Non mancano nemmeno le battute ironiche, infatti nella serietà di Robocop, in più casi le sue rigide affermazioni non possono che risultare felicemente ilari (esempio top sul finale con Anne ferita “Lewis non ti preoccupare ti aggiusteranno, aggiustano tutto loro!”) e questo abbinamento risulta straniante, ma sorprendentemente molto appropriato.
Infine ho trovato calzante e fondamentale il rapporto stretto uomo-macchina, il cyborg mantiene una memoria indelebile nonostante tutto quanto gli sia accaduto, questo lo porta a essere assai vicino alle corde dello spettatore e genera una sincera emozione che regala un'altra sponda di notevole interesse (nessuno studio approfondito, ma il tutto è estremamente percepibile).
Così “Robocop” rimane a suo modo un must, un film trasversale che puntando diritto al sodo (tutto viaggia sempre spedito) non manca di offrire svariati appigli collaterali di gradimento che pellicole di questo stampo quasi sempre non conoscono nemmeno lontanamente.
Tosto.
Regia ricca ed efficace sotto molteplici punti di vista.

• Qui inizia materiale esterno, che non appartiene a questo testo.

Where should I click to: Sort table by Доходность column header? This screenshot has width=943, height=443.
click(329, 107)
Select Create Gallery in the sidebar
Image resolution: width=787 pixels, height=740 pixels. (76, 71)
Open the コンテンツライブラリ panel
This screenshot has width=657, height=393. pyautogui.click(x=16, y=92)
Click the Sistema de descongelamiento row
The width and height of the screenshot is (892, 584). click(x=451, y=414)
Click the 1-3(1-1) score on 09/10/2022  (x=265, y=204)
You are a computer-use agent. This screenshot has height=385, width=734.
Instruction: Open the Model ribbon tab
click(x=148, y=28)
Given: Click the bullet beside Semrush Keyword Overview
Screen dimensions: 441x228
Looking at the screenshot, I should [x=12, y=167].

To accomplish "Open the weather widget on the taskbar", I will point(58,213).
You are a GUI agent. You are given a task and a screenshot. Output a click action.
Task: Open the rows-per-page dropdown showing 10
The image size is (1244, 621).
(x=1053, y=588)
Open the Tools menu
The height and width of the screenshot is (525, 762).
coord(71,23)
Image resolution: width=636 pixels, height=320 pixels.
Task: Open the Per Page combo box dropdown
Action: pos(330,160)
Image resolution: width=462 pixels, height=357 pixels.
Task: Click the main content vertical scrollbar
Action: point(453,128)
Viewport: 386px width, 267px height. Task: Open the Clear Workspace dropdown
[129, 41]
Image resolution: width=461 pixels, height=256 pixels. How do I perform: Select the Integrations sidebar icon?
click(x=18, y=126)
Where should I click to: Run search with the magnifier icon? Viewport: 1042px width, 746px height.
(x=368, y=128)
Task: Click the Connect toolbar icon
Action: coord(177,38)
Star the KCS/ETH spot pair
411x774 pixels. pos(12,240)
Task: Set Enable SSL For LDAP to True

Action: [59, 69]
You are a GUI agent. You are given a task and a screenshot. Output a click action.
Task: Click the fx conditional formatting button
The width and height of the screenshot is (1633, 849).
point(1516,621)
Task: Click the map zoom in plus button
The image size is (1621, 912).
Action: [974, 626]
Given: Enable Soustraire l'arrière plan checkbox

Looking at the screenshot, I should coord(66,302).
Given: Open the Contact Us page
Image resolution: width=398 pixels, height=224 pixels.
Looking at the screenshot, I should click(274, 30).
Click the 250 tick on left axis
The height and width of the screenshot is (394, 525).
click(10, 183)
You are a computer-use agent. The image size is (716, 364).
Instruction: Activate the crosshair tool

Ottimo senso dello spettacolo, gran ritmo, ma anche una notevole attenzione ad aspetti secondari che rendono il suo lavoro personale e completo.
Molto bravo.
Brillante nei primi venti minuti, poi rimane nascosto, bocca esclusa, dietro una corazza metallica, ma anche nel finale, pur nella necessaria fissità richiesta del caso, riesce ad essere efficace.
Bravo.
Semplice, scaltra e con le palle al seguito.
Discreta.
Composto.
Cattivo pugnace e deciso.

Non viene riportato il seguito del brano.